In recent years, OITF has branched out to more unlikely venues, setting up at an elementary school turned urban farm in central Detroit and on a rooftop in Brooklyn.
“The food is great and all, but the feedback is about Outstanding in the Field and the atmosphere more than anything,” he admits. “I don’t know if you can compete.”
Indeed, the well-oiled machine that is OITF’s team of “culinary carnies” arrives ahead of time — in that same vintage bus that’s become a sort-of mascot for the roving series — along with a few trailers of equipment (“We call it ‘dinner in a box,’ ” Denevan jokes) to build what’s essentially a one-night restaurant for 200 people.
“It’s pretty darn challenging to have a restaurant that moves all the time but also has a different chef all the time,” says Denevan. “[We’re] creating a cultural environment from a blank slate and we’re making it interesting and organized for these chefs to want to participate from year to year.”
In recent years, OITF has branched out to more unlikely venues, setting up at an elementary school turned urban farm in Central Detroit and on a rooftop in Brooklyn, for example. And, in a food-culture-meets-pop-culture marriage, dinners took place on the Empire Polo Club grounds every night during both the Coachella and Desert Trip music festivals.
The festival meals veer a bit from the usual protocol, with two shorter seatings per night in a VIP area and a rotating roster of multiple chefs … not to mention a group plan to see world-famous musical acts after the meal. Denevan insists, though, that the dinners are indeed still farm-focused, with produce sourced from County Line Harvest in Coachella and Anza’s Sage Mountain Farm. “There are a lot of people who go every night, which is kind of trippy,” he says.
Coachella aside, it’s now commonplace to see regulars, affectionately dubbed “Fieldheads,” at multiple dinners every year. “I thought people would do it as a bucket-list thing, but people get hooked,” Denevan confides. “One thing I didn’t expect was the number of travelers. At any event now there’s going to be at least 30 percent of the people who are out-of-state. There are people who love to see the country through the dinners.”

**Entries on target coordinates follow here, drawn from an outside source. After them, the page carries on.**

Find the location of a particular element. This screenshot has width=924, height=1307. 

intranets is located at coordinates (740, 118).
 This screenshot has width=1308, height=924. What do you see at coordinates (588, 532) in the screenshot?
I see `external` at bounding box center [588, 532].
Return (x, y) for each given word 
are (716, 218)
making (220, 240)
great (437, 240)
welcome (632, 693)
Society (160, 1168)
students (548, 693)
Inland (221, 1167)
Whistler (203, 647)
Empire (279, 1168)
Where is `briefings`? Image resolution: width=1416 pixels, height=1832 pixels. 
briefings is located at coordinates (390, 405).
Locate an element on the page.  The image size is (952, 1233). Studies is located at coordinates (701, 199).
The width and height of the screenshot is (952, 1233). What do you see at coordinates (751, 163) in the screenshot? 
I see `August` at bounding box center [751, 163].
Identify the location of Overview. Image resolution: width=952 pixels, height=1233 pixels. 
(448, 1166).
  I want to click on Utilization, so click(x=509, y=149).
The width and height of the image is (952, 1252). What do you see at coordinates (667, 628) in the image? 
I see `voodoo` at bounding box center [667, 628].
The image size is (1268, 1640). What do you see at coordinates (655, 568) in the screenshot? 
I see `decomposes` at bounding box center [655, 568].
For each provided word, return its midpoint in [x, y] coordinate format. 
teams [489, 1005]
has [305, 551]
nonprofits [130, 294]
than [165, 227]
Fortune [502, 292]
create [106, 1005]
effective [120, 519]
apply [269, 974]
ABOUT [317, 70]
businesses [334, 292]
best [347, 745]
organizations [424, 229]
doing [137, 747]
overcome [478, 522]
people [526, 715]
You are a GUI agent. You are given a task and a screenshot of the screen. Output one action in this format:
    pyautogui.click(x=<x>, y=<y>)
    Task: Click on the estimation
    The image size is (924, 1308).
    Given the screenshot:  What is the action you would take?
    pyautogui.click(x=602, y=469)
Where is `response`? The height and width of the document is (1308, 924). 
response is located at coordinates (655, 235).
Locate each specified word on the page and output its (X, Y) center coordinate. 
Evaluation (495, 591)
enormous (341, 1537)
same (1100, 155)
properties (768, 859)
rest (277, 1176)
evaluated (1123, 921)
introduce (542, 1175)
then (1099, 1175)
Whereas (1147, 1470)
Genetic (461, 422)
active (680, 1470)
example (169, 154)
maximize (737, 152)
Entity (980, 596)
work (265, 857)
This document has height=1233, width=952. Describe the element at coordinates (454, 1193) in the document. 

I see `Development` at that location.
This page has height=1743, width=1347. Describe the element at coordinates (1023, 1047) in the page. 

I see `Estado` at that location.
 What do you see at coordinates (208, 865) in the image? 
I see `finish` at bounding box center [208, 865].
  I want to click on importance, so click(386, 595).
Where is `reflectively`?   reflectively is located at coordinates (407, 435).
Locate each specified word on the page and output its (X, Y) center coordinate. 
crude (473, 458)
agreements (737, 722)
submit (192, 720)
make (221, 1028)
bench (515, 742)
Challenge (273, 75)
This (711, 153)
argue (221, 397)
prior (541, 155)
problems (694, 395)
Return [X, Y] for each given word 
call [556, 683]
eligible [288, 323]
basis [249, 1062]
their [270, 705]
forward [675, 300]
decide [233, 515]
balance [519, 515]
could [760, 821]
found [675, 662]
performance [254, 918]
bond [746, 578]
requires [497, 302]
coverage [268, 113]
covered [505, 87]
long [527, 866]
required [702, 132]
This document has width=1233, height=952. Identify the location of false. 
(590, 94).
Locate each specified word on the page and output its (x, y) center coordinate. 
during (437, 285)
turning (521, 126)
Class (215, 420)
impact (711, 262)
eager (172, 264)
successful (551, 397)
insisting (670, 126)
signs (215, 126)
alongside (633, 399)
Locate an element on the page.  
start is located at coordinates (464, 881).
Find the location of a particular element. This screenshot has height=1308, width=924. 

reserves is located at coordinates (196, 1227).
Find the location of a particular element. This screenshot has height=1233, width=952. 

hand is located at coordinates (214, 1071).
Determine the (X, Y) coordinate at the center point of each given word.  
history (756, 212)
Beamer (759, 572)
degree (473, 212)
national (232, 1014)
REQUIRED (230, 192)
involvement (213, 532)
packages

Andy Primack, a Claremont resident and executive at a specialty aluminum products company, is one of them. He estimates that he and his wife, Lisa, an avid organic gardener, have been to approximately 60 dinners in “staggeringly beautiful settings” from British Columbia to Vermont to Catalina Island over the last decade. And while the couple are admitted foodies, it’s not just about the fare. “We often pick the dinners at locations we otherwise would not go,” he says, citing Oklahoma City as a recent example. “We saw it and said, ‘Hey let’s go there, that would be kind of interesting,’ and we discovered so much great stuff,” Primack says. “At some point, we might run out of places to go.”
With Denevan at the helm, that’s doubtful.